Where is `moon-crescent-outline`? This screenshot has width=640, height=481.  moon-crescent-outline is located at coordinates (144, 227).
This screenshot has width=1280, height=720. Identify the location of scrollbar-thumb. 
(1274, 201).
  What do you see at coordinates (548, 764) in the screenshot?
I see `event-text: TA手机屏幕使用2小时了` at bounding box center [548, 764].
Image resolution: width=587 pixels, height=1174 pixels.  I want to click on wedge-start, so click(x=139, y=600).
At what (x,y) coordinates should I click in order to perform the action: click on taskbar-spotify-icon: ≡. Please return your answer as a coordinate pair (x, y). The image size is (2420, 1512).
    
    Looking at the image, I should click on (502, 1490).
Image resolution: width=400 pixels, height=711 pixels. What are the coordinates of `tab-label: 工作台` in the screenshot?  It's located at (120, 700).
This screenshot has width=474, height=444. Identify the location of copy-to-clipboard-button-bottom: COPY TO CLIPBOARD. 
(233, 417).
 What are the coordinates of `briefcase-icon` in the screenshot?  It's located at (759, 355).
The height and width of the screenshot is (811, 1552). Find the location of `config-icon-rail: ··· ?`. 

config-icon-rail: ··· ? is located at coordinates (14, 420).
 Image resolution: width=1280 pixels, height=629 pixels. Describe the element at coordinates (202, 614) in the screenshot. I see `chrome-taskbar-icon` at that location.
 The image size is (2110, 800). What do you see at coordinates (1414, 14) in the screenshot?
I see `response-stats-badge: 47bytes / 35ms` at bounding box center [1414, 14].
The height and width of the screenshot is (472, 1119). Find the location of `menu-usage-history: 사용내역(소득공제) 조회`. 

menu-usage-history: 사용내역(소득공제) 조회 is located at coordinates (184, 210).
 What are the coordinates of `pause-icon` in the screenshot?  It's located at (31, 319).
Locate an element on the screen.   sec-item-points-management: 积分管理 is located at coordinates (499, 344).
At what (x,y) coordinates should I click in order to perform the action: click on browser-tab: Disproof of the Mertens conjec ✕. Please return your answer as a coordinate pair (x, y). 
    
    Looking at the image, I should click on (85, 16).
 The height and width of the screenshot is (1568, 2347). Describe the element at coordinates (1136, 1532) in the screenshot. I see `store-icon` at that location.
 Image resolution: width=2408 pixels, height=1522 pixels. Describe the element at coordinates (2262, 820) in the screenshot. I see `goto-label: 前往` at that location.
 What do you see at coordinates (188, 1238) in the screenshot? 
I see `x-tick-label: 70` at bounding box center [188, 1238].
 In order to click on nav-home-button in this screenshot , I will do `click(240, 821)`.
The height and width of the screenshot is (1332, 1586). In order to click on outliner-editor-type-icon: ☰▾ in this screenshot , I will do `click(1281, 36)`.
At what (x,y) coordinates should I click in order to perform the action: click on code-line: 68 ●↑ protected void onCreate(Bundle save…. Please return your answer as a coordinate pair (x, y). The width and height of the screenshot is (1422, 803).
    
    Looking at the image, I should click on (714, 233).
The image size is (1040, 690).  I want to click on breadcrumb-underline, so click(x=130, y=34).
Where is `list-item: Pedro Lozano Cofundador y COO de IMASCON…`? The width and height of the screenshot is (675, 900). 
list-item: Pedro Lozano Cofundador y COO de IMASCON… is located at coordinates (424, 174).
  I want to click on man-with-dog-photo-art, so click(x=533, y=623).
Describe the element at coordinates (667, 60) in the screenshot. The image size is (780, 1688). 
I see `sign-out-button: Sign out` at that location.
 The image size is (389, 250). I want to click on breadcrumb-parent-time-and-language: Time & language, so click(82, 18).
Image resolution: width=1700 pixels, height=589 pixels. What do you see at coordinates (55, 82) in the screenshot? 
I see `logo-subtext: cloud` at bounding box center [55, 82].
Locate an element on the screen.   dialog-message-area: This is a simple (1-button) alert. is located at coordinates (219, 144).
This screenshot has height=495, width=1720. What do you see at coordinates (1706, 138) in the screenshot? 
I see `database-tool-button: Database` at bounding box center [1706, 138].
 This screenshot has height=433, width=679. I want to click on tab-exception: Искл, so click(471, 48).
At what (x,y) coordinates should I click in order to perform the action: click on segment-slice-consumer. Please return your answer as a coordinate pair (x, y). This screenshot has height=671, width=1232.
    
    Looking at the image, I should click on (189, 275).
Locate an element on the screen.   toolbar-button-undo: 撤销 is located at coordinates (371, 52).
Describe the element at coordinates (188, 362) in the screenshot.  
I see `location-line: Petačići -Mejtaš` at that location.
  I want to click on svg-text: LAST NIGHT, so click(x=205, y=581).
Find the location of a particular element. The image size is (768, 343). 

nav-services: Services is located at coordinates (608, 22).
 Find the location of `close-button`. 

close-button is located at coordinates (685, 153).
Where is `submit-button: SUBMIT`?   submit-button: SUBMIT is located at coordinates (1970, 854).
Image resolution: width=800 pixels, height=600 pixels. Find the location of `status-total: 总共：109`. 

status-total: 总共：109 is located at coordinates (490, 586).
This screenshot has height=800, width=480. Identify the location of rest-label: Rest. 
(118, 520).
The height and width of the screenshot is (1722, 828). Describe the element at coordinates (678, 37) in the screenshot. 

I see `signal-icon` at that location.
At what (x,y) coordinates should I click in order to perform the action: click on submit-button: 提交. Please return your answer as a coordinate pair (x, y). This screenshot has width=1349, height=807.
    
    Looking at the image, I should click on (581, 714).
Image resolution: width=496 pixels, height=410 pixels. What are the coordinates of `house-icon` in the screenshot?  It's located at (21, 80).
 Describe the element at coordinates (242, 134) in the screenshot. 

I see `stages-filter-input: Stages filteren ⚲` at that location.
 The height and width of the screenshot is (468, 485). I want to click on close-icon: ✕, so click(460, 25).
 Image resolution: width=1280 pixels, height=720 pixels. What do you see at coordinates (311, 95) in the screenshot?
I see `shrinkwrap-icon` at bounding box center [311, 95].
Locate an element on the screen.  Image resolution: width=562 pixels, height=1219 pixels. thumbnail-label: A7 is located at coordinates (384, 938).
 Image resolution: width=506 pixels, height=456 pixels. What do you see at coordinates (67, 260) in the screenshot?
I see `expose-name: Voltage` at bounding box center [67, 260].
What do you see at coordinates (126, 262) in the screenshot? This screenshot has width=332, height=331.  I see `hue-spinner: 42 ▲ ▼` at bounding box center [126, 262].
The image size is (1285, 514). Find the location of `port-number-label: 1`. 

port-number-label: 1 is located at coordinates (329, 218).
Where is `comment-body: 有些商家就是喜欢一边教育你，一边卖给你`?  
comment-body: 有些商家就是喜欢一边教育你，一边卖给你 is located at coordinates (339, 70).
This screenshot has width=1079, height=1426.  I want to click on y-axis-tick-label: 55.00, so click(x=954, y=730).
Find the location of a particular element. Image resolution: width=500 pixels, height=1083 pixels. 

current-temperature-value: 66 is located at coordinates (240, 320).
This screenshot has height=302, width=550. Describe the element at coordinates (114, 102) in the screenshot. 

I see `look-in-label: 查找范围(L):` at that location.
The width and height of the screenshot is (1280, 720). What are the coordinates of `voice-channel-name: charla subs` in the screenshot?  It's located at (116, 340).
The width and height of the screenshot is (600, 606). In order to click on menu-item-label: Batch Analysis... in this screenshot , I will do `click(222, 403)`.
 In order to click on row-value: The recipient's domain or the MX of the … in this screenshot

Your task: Copy the entries exactly, from the very first line up to and including the line containing "Looking at the image, I should click on (502, 1490).".

Expected output:
Where is `moon-crescent-outline`? This screenshot has width=640, height=481.  moon-crescent-outline is located at coordinates (144, 227).
This screenshot has width=1280, height=720. Identify the location of scrollbar-thumb. 
(1274, 201).
  What do you see at coordinates (548, 764) in the screenshot?
I see `event-text: TA手机屏幕使用2小时了` at bounding box center [548, 764].
Image resolution: width=587 pixels, height=1174 pixels.  I want to click on wedge-start, so click(x=139, y=600).
At what (x,y) coordinates should I click in order to perform the action: click on taskbar-spotify-icon: ≡. Please return your answer as a coordinate pair (x, y). The image size is (2420, 1512).
    
    Looking at the image, I should click on (502, 1490).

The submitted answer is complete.